What are the ethics of web scraping?

Someone recently asked: "Is web scraping an ethical concept?" I believe that web scraping is absolutely an ethical concept. Web scraping (or screen scraping) is a mechanism to have a computer read a website. There is absolutely no technical difference between an automated computer viewing a website and a human-driven computer viewing a website. Furthermore, if done correctly, scraping can provide many benefits to all involved.

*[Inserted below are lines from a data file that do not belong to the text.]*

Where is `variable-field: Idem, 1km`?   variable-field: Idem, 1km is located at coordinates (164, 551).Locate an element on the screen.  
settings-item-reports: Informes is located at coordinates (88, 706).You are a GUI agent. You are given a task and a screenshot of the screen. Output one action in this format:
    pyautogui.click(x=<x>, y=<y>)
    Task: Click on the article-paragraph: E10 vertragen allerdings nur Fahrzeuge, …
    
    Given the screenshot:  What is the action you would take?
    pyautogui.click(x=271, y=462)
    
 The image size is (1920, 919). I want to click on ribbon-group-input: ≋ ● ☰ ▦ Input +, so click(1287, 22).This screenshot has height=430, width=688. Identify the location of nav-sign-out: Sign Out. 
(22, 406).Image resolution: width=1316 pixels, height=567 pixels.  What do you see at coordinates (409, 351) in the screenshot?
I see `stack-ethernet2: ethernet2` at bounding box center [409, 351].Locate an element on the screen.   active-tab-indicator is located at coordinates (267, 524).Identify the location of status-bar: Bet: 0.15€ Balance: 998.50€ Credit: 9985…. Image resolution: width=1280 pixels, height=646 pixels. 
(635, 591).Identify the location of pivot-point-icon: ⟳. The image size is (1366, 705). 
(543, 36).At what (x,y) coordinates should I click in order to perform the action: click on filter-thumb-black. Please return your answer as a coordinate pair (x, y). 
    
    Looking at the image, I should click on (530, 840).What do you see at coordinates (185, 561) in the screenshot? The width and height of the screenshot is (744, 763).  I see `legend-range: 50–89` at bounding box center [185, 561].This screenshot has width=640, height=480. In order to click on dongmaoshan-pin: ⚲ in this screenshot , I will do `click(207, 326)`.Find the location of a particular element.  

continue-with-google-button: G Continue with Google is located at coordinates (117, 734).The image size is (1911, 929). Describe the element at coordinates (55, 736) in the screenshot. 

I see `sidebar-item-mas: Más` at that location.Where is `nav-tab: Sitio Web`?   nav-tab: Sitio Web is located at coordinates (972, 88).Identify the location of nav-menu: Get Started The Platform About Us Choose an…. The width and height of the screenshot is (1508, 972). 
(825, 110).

There are a bunch of great uses for web scraping. First, services like Instapaper, which allow saving content for reading on the go, use screen scraping to save a copy of the website to your phone. Second, services like Mint.com, an app which tells you where and how you are spending your money, uses screen scraping to access your bank's website (all with your permission). This is useful because banks do not provide many ways for programmers to access your financial data, even if you want them to. By getting access to your data, programmers can provide really interesting visualizations and insight into your spending habits, which can help you save money.

That said, web scraping can veer into unethical territory. This can take the form of reading websites much quicker than a human could, which can cause difficulty for the servers to handle it. This can cause degraded performance in the website. Malicious hackers use this tactic in what’s known as a "Denial of Service" attack.

Another aspect of unethical web scraping comes in what you do with that data. Some people will scrape the contents of a website and post it as their own, in effect stealing this content. This is a big no-no for the same reasons that taking someone else's book and putting your name on it is a bad idea. Intellectual property, copyright and trademark laws still apply on the internet and your legal recourse is much the same. People engaging in web scraping should make every effort to comply with the stated terms of service for a website. Even when in compliance with those terms, you should take special care in ensuring your activity doesn't affect other users of a website.

One of the downsides to screen scraping is it can be a brittle process. Minor changes to the backing website can often leave a scraper completely broken. Herein lies the mechanism for prevention: making changes to the structure of the code of your website can wreak havoc on a screen scraper's ability to extract information. Periodically making changes that are invisible to the user but affect the content of the code being returned is the most effective mechanism to thwart screen scrapers. That said, this is only a set-back. Authors of screen scrapers can always update them and, as there is no technical difference between a computer-backed browser and a human-backed browser, there's no way to 100% prevent access.

Going forward, I expect screen scraping to increase. One of the main reasons for screen scraping is that the underlying website doesn't have a way for programmers to get access to the data they want. As the number of programmers (and the need for programmers) increases over time, so too will the need for data sources. It is unreasonable to expect every company to dedicate the resources to build a programmer-friendly access point. Screen scraping puts the onus of data extraction on the programmer, not the company with the data, which can work out well for all involved.